You are viewing a plain text version of this content. The canonical link for it is here.
Posted to user@spark.apache.org by Kalin Stoyanov <kg...@gmail.com> on 2020/01/15 17:53:14 UTC

Spark 2.4.4 having worse performance than 2.4.2 when running the same code [pyspark][sql]

Hi all,

First of all let me say that I am pretty new to Spark so this could be
entirely my fault somehow...
I noticed this when I was running a job on an amazon emr cluster with Spark
2.4.4, and it got done slower than when I had ran it locally (on Spark
2.4.1). I checked out the event logs, and the one from the newer version
had more stages.
Then I decided to do a comparison in the same environment so I created the
two versions of the same cluster with the only difference being the emr
release, and hence the spark version(?) - first one was emr-5.24.1 with
Spark 2.4.2, and the second one - emr-5.28.0 with Spark 2.4.4. Sure enough,
the same thing happened with the newer version having more stages and
taking almost twice as long to finish.
So I am pretty much at a loss here - could it be that it is not because of
spark itself, but because of some difference introduced in the emr
releases? At the moment I can't think of any other alternative besides it
being a bug...

Here are the two event logs:
https://drive.google.com/drive/folders/12pNc5uqhHtCoeCO3nHS3eQ3X7cFzUAQL?usp=sharing
and my code is here:
https://github.com/kgskgs/stars-spark3d

I ran it like so on the clusters (after putting it on s3):
spark-submit --deploy-mode cluster --py-files
s3://kgs-s3/scripts/utils.py,s3://kgs-s3/scripts/interactions.py,s3://kgs-s3/scripts/schemas.py
--name sim100_dt100_spark242 s3://kgs-s3/scripts/main.py 100 100
--outputDir s3://kgs-s3/output/ --inputDir s3://kgs-s3/input/

So yeah I was considering submitting a bug report, but in the guide it said
it's better to ask here first, so any ideas on what's going on? Maybe I am
missing something?

Regards,
Kalin

Re: Spark 2.4.4 having worse performance than 2.4.2 when running the same code [pyspark][sql]

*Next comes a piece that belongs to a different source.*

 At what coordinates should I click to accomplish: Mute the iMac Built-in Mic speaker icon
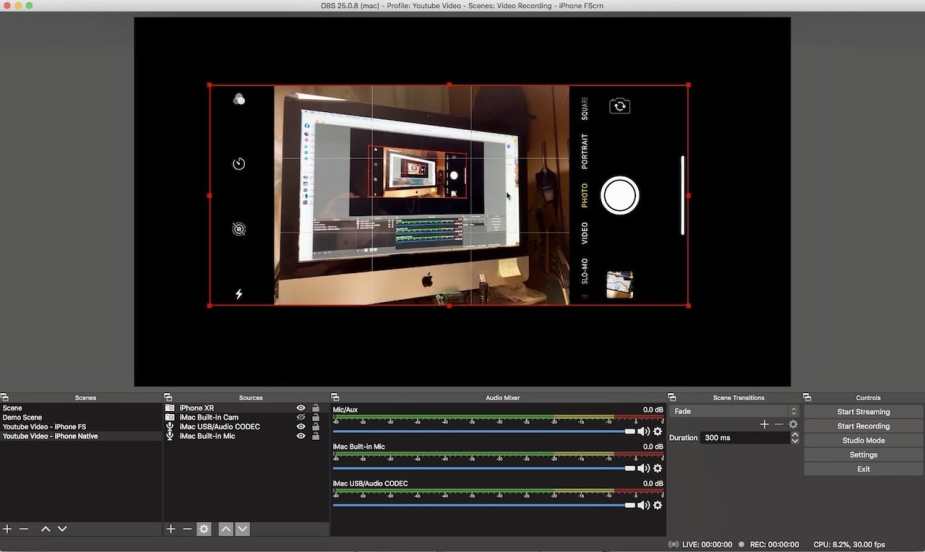pos(643,468)
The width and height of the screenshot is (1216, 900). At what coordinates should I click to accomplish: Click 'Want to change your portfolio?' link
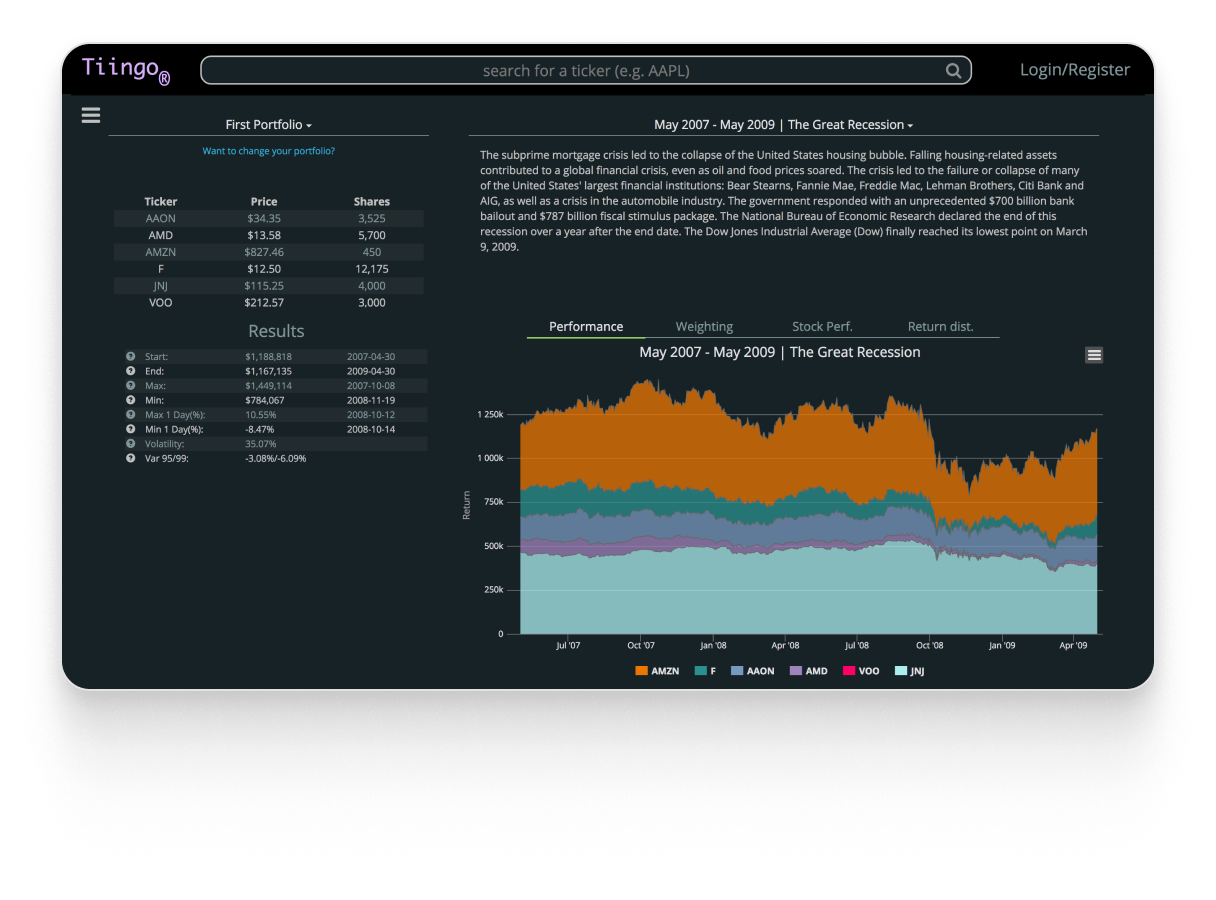pos(268,151)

Posted by Gourav Sengupta <go...@gmail.com>.
Hi Xiao,

that is the right attitude, thanks a ton :)

Hi Kalin,
https://docs.aws.amazon.com/emr/latest/ReleaseGuide/emr-release-5x.html#emr-5281-relnotes
EMR latest version should be available right out of the box, perhaps you
can raise a quick AWS ticket and find out in case its release it getting
delayed in your region or not. The release notes does mention that it fixes
a few SPARK compatibility issues. Also working on the latest version of
SPARK takes less than 10 seconds after you have downloaded and unzipped the
file from APACHE SPARK. Besides that I am almost always sure that starting
SPARK session in EMR using the following statement is always going to give
the same performance and predictability. As Xiao mentions it might be
better to first isolate the cause and replicate it before raising issues.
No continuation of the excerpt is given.